DOCUMENT SECTION:
********

Daily Telegraph Obituary
Henry McGee,died
on aged 76, was a character actor best known for his role as straight man to the television comics Benny Hill and Charlie
Drake.
He had only to "feed" their clowning to raise laughter, but he did so
with immaculate, farcical solemnity. Few actors knew how to keep so straight a face in front of such sustained absurdity.
McGee made a brilliant foil.
From 1965 McGee forged a memorable partnership with Drake
in the television series The Worker, in which he played the hapless Employment Exchange official Mr Pugh; one job failure
after another would cause him, quivering with rage, to haul Drake over the counter by his lapels.
Later
McGee began his 20-year association with Benny Hill, often serving as the announcer on Hill's television show, delivering
the introduction: "Yes! It's The Benny Hill Show!"
On the small screen, though,
his art came necessarily in snippets, whereas in the theatre it found a wider, deeper and more imaginative scope. It still
had, in farce, the same hilarious gravity; but the opportunity for characterisation and the exploitation of timing and teamwork
flourished on stage.
With his large, round eyes, uncompromising gaze, thrusting chin and
bushy eyebrows, McGee used his clown's face shrewdly. If not dead straight (in exasperated response to an acknowledged
clown) it could undergo a sequence of remarkable contortions to suit character or situation.
In
farce, comedy, melodrama or pantomime, McGee was a most disciplined actor. A straight stare could be as commanding as a long
face; a fixed grin as funny as a glare. Like all essentially comic actors, he could switch moods powerfully from frivolity
to tragedy.

********

Page and screen pointing data:
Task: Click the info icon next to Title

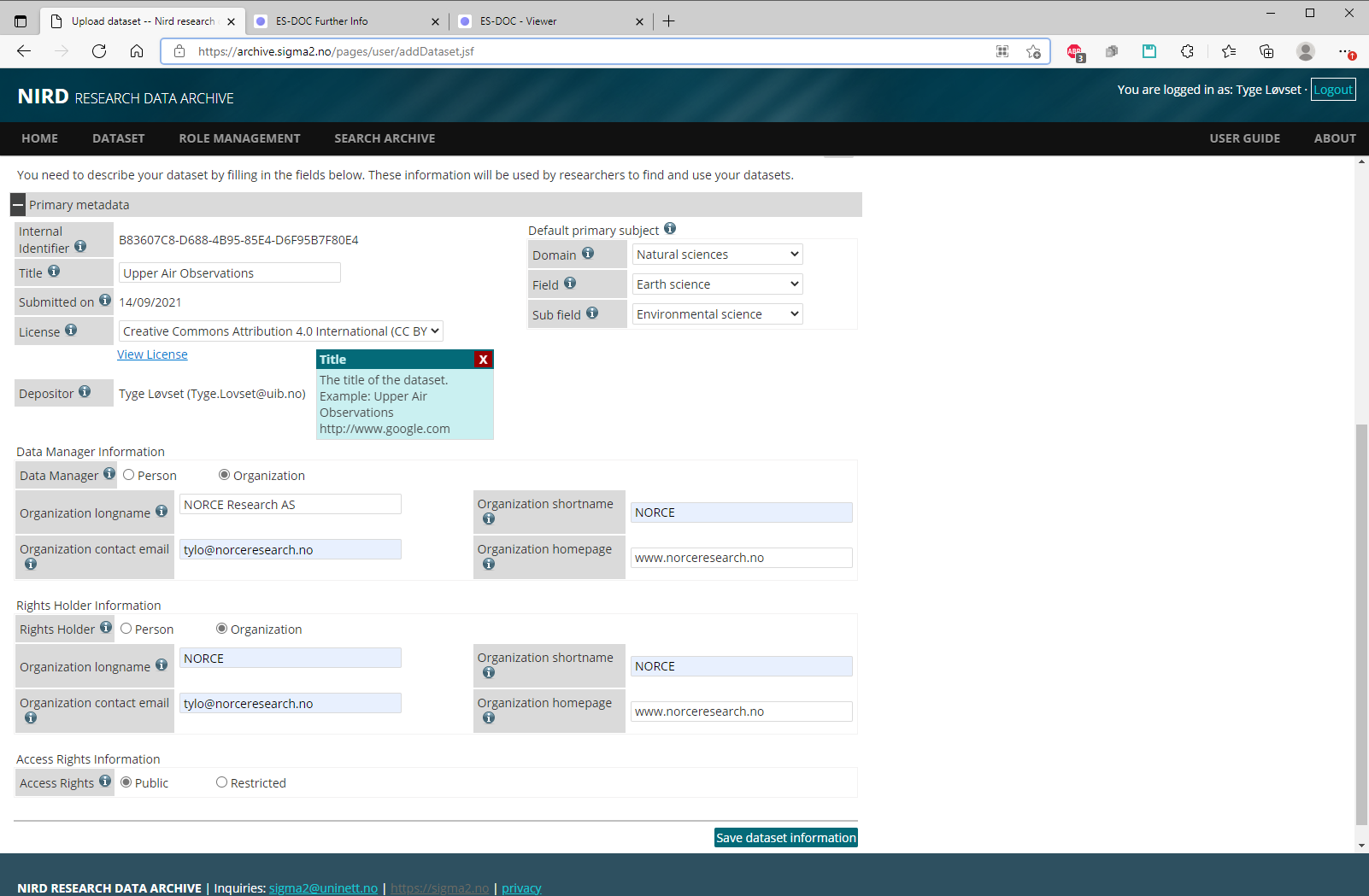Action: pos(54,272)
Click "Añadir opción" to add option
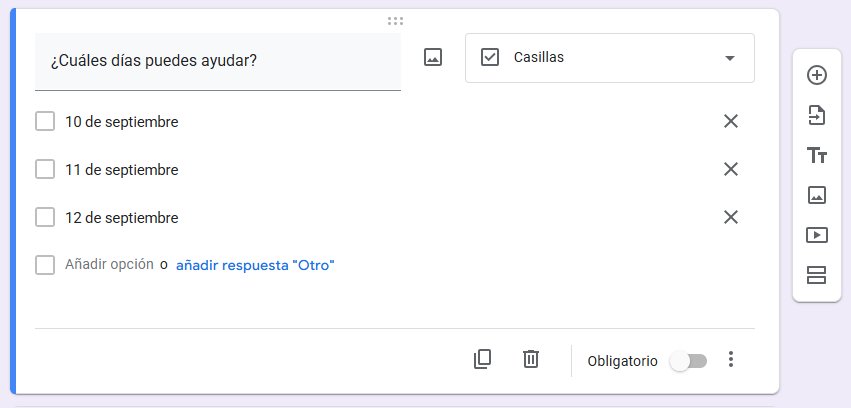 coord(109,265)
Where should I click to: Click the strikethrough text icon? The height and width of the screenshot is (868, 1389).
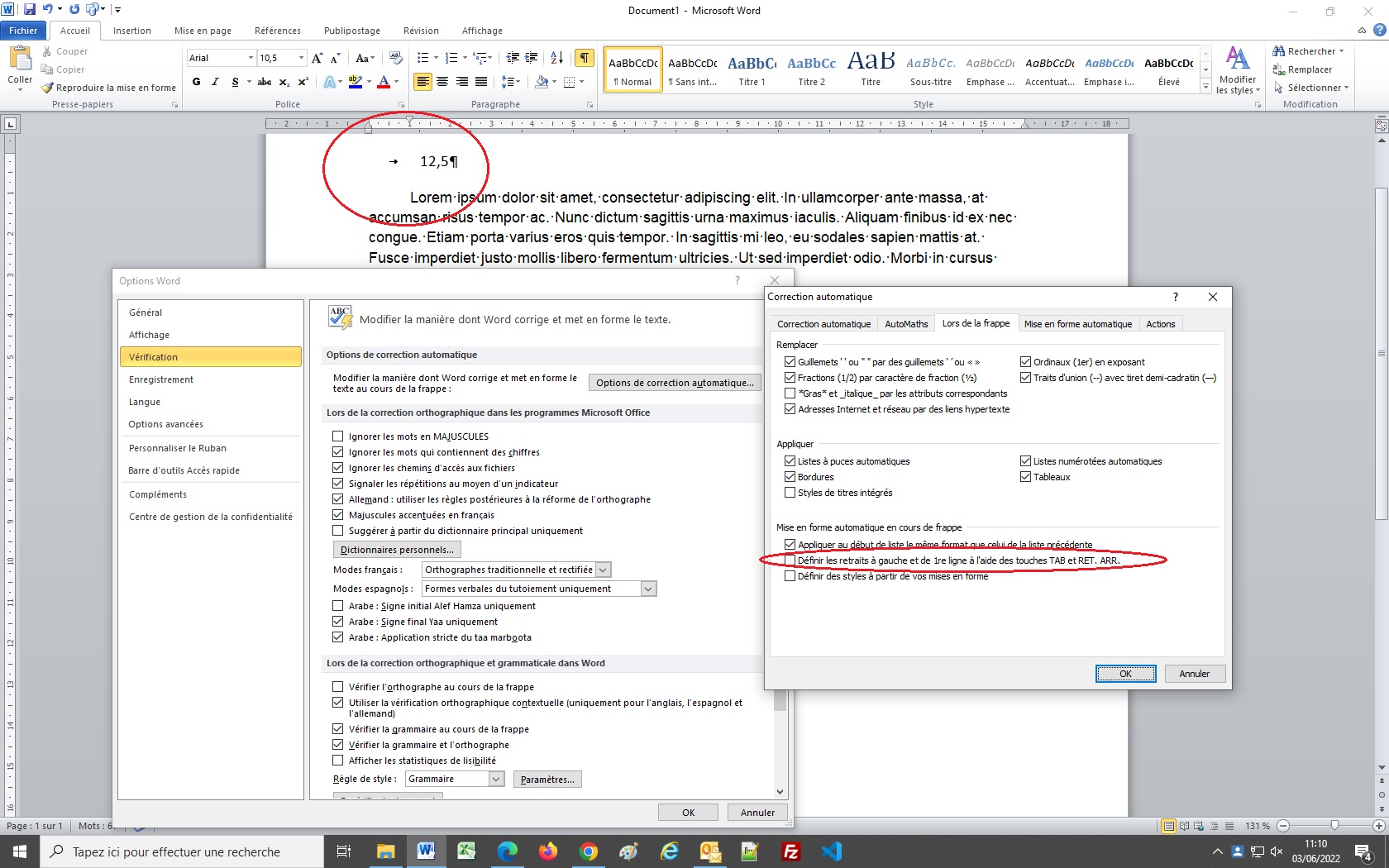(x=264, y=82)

********

EXERCISE REQUIREMENTS:
Rewrite the obituary from "Daily Telegraph Obituary" up to and including "by his lapels.", substituting "luckless" for "hapless".

OUTPUT:
Daily Telegraph Obituary
Henry McGee,died
on aged 76, was a character actor best known for his role as straight man to the television comics Benny Hill and Charlie
Drake.
He had only to "feed" their clowning to raise laughter, but he did so
with immaculate, farcical solemnity. Few actors knew how to keep so straight a face in front of such sustained absurdity.
McGee made a brilliant foil.
From 1965 McGee forged a memorable partnership with Drake
in the television series The Worker, in which he played the luckless Employment Exchange official Mr Pugh; one job failure
after another would cause him, quivering with rage, to haul Drake over the counter by his lapels.